La minorité de la commission vous demande de ne pas répondre au lobby du gaz afin de rester cohérent dans cet article et de voter pour la suppression de cette exception. L’article 10 alinéa 2 est incitatif. C’est un message aux futurs propriétaires qui leur signifie que l’avenir n’est plus dans le fossile mais dans l’économie d’énergies et dans le renouvelable.

Proposition de modification : Energies renouvelables et nouveaux bâtiments


Nous estimons que qu’il est intéressant de préciser ici, à l’article 11, alinéa 2, que la majeure partie des besoins en eau chaude sanitaires soit couverte par des énergies renouvelables ou par la récupération de chaleur.

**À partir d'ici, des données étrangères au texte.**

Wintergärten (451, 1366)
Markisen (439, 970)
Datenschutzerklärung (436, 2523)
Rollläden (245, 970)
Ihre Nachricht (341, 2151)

En effet, La production d’eau chaude représente environ le quart des besoins d’énergie thermique dans les anciens bâtiments, et la moitié voire plus dans les bâtiments récents et mieux isolés. Ce n’est donc pas un simple détail !

Proposition de modification: Décompte individuel des chauffages



Le chauffage et la production d’eau chaude sanitaire engloutissent la majeure partie de l’énergie totale consommée dans les ménages.
De nombreuses expériences ont démontré l’efficacité des décomptes individuels de frais de chauffage et d’eau chaude pour influencer positivement les comportements et réaliser des économies d’énergie.
Parmi elles une expérience menée à Genève à la fin des années 1980, suite à l’acceptation de l’initiative populaire « L’énergie, notre affaire » qui exigeait l’utilisation des décomptes individuels de frais de chauffage et d’eau chaude à Genève. Les locataires sondés dans cette expérience et dans d’autres étaient quasi unanimement favorables aux décomptes individuels. Outre les économies d’énergie, le principe d’équité (ou pollueur payeur) est aussi très apprécié des locataires.

La minorité de la commission vous propose donc que tout bâtiment à construire qui comporte plusieurs unités d’occupation et alimenté par une centrale de chauffe soit équipé d’appareils de décompte individuel.

Il faut adapter la loi à notre situation. Nous ne sommes pas un canton urbain et malgré la grande dispersion de l’habitat, nous pouvons influencer positivement les comportements qui conduisent à des économies d’énergie.

Proposition de modification : Chauffage des terrasses


La minorité de la commission vous soumet l’idée que les énergies renouvelables sont précieuses et qu’il s’agit de les utiliser pour des projets sensés. En effet, elles sont décentralisées et pas toujours faciles à produire parce qu’elles sont décentralisées et pas toujours facile à faire accepter par la population parce qu’elles créent des nuisances et des dérangements, ces énergies-là ne doivent pas être utilisées pour chauffer le plein air mais bien pour compenser les énergies non renouvelables, polluantes et dangereuses.

Par contre, nous acceptons que les rejets thermiques inutilisables d’une autre manière puissent être destinés à chauffer les terrasses.
Nous avons tenu à ajouter à l’article 17c alinéa 1 que le chauffage de plein air pour des mesures de sécurité n’est pas concerné.

Nous vous remercions donc d’accepter la proposition de la minorité qui demande que les énergies renouvelables ne soient pas utilisées pour chauffer les rues et les trottoirs.